1.原理
传统防火墙的策略配置通常都是围绕报文入接口、出接口展开的。随着防火墙的不断发展,已经逐渐摆脱了只连接外网和内网的角色,出现了内网/外网/DMZ(demilitarized zone,非军事区)的模式,并且向着提供高端口密度的方向发展。一台高端防火墙通常能够提供十几个以上的物理接口,同时连接多个逻辑网段。如图2.4所示,在这种组网环境中,传统基于接口的策略配置方式需要为每一个接口配置安全策略,给网络管理员带来了极大的负担,安全策略的维护工作量成倍增加,从而也增加了因为配置引入安全风险的概率。
图2.4 需要安全域的原因
和传统防火墙接口的策略配置方式不同,业界主流防火墙围绕安全域(security zone)来配置安全策略以解决上述问题。
说明:
DMZ这一术语起源于军方,指的是介于严格的军事管制区和松散的公共区域之间的一种有着部分管制的区域。安全域中引用这一术语,指代一个逻辑上和物理上都与内部网络和外部网络分离的区域。通常部署网络时,将那些需要被公共访问的设备(如WWWserver,FTPserver等)放置于此。
安全域是防火墙区别于普通网络设备的基本特征之一,按照安全级别不同将业务分成若干区域,实现安全策略的分层管理。比如,如图2.5所示,可以将连接到校园网内部不同网段的4个接口(分别接入教学楼、办公楼、实验楼和宿舍楼)加入安全域Trust,连接服务器区的接口加入安全域DMZ,而连接公网Internet的接口加入安全域Untrust,这样管理员只需要部署这3个域之间的安全策略即可。如果后续网络变化,只需要调整相关域内的接口,而安全策略不需要修改。可见,通过引入安全域的概念,不但简化了策略的外围复杂度,同时也实现了网络业务和安全业务的分离。
图2.5 安全域
安全域按照接口划分,可以包含3层普通物理接口和逻辑接口,也可以包括两层物理Trunk接口+VLAN,划分到相同一个安全域中的接口通常在安全策略控制中具有一致的安全需求。
域间策略是源安全域和目的安全域之间一系列访问控制规则的集合,该集合中可以配置系列的匹配规则,以识别出特定的报文,然后根据预先设定的操作允许或禁止该报文通过。
和包过滤防火墙一样,域间策略根据报文的源IP地址、目的IP地址、源MAC地址、目的MAC地址、IP承载的协议类型和协议的特性(例如TCP或UDP的源端口/目的端口、ICMP协议的消息类型/消息码)等信息制定匹配规则。

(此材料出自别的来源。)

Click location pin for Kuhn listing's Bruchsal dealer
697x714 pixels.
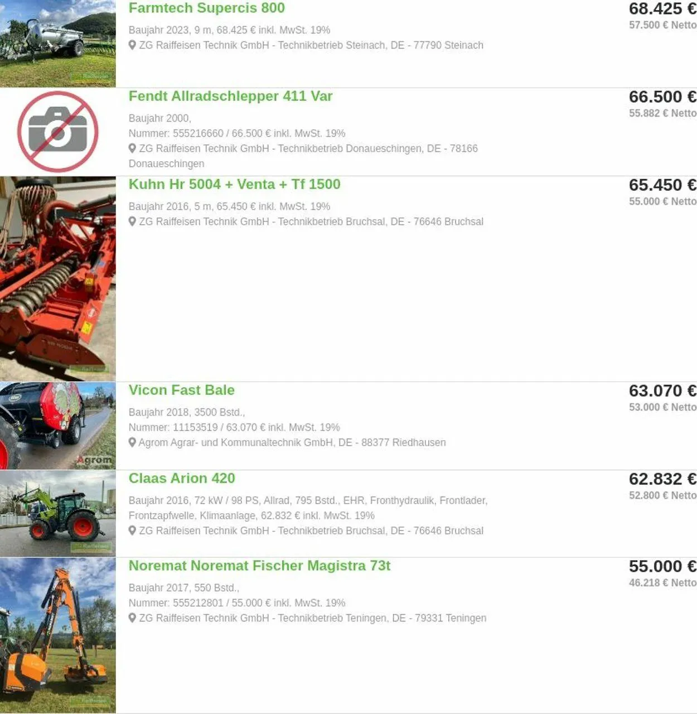pos(132,221)
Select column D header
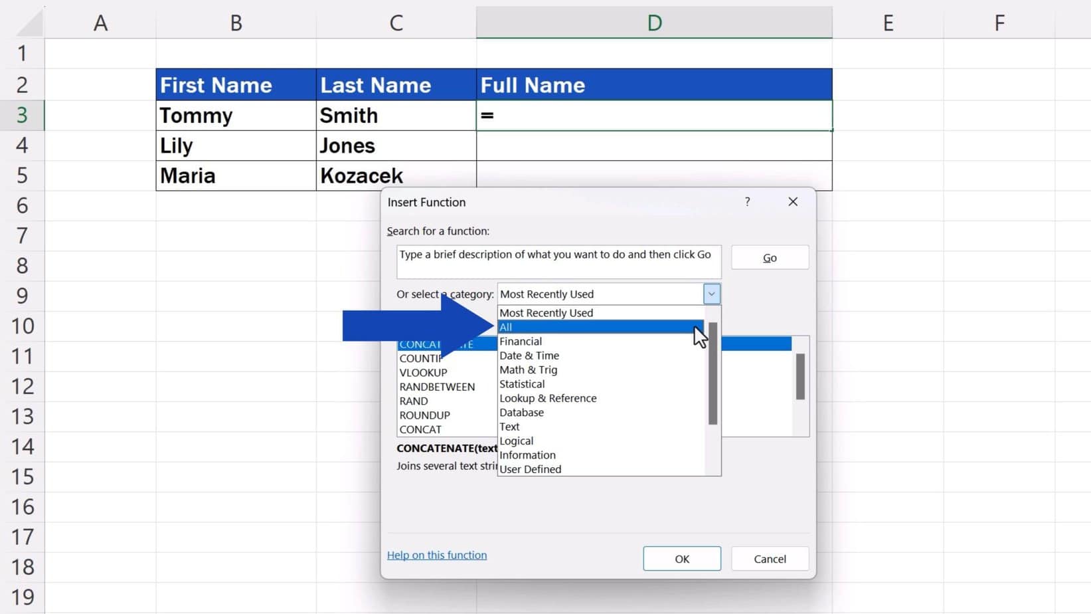The width and height of the screenshot is (1091, 614). [653, 23]
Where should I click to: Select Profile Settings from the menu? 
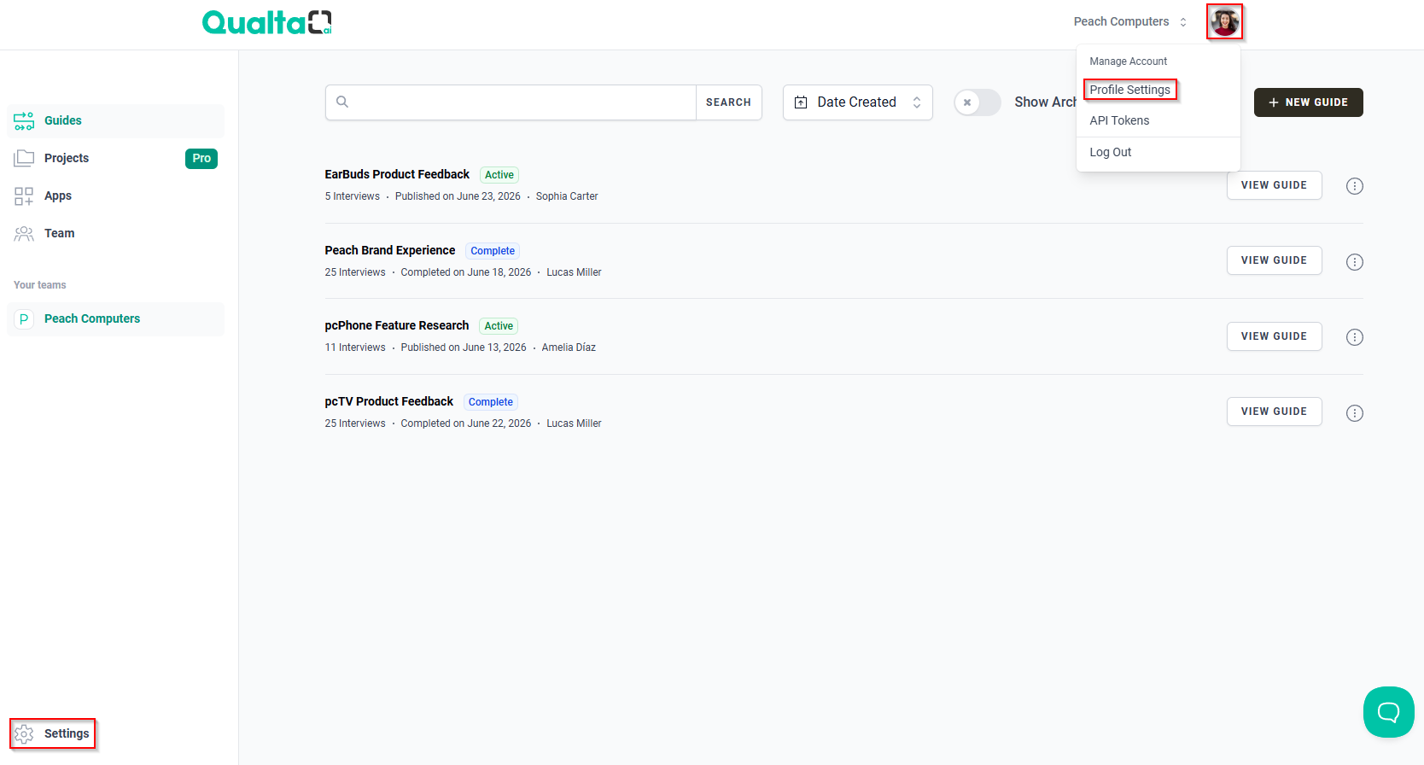(x=1129, y=90)
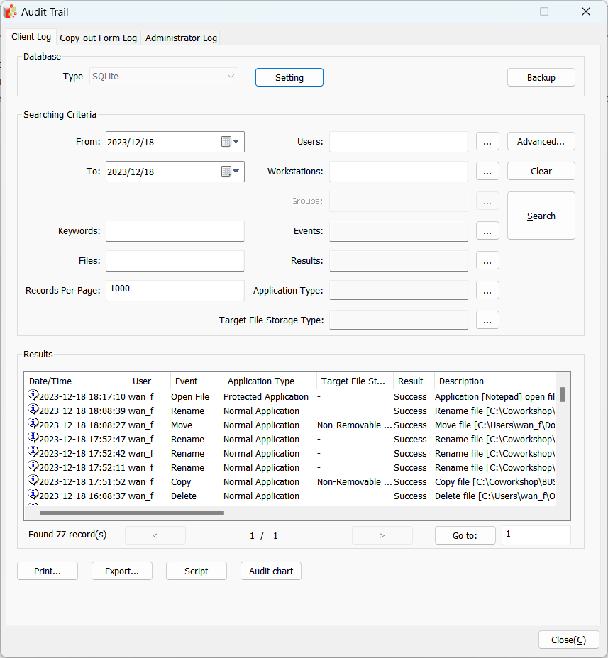
Task: Switch to the Administrator Log tab
Action: pyautogui.click(x=181, y=38)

每条规则还可以通过引用一个时间段,制定这条规则在该时间段定义的时间范围内有效。
例如,图2.6所示图例中,某企业网将其内部网络分为两个子网:Trust域(包括市场部门和研发部门等)和DMZ域(所有服务器都放置在此区域)。防火墙连接Internet的接口划分到Untrust区域。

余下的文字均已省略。